This work identifies a novel thermal vulnerability in 3D-stacked high-bandwidth memory (HBM) architectures, arising from the physical proximity of memory banks in both vertical and lateral dimensions. Attackers can induce localized thermal hotspots—and consequent performance degradation—via legitimate memory access patterns, without violating memory safety or requiring out-of-bounds accesses. We propose the first side-channel attack model grounded in thermal conduction modeling and 3D temperature simulation, integrated with microarchitectural power-thermal coupling analysis and memory scheduler evaluation to assess feasibility and stealthiness. Experimental results demonstrate that the attack reduces target application performance by over 40% while remaining undetectable by conventional security mechanisms reliant on illegal access detection.
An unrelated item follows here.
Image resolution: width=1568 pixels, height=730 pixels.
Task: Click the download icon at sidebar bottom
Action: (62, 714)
Our findings expose a critical gap in HBM thermal security and provide both theoretical foundations and empirical evidence to guide thermally resilient HBM design.
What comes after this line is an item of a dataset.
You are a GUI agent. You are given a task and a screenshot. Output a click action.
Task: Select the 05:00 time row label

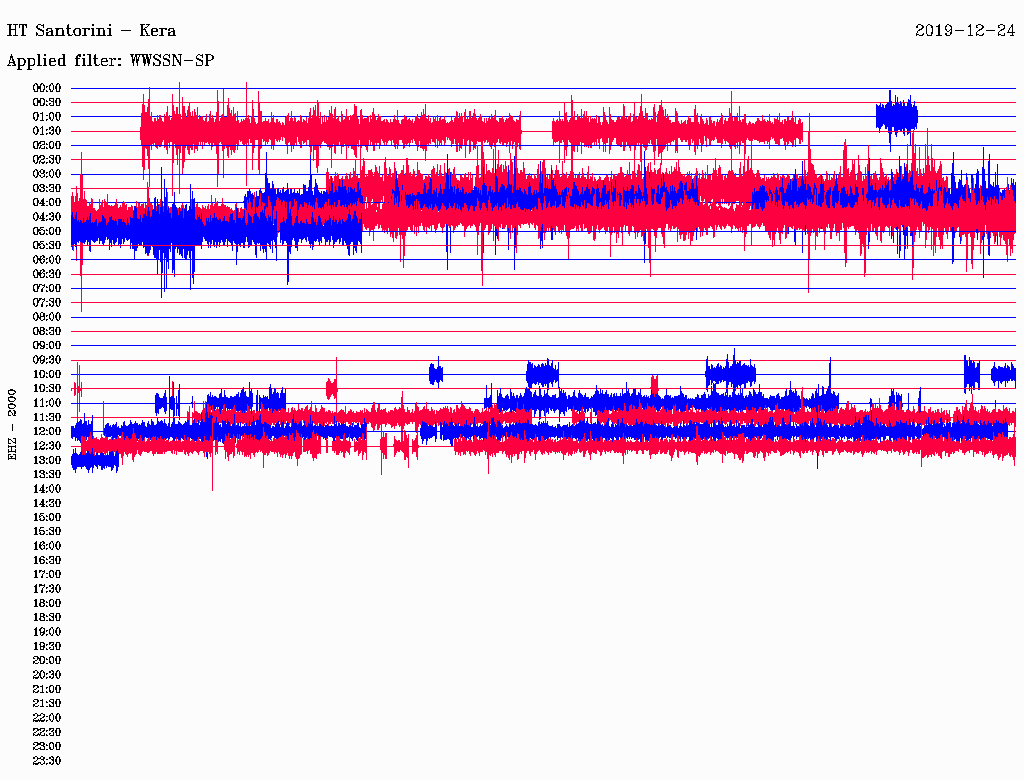tap(47, 231)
3D-stacked High Bandwidth Memory (HBM) architectures provide high-performance memory interactions to address the well-known performance challenge, namely the memory wall. However, these architectures are susceptible to thermal vulnerabilities due to the inherent vertical adjacency that occurs during the manufacturing process of HBM architectures. We anticipate that adversaries may exploit the intense vertical and lateral adjacency to design and develop thermal performance degradation attacks on the memory banks that host data/instructions from victim applications. In such attacks, the adversary manages to inject short and intense heat pulses from vertically and/or laterally adjacent memory banks, creating a convergent thermal wave that maximizes impact and delays the victim application from accessing its data/instructions. As the attacking application does not access any out-of-range memory locations, it can bypass both design-time security tests and the operating system's memory management policies. In other words, since the attack mimics legitimate workloads, it will be challenging to detect.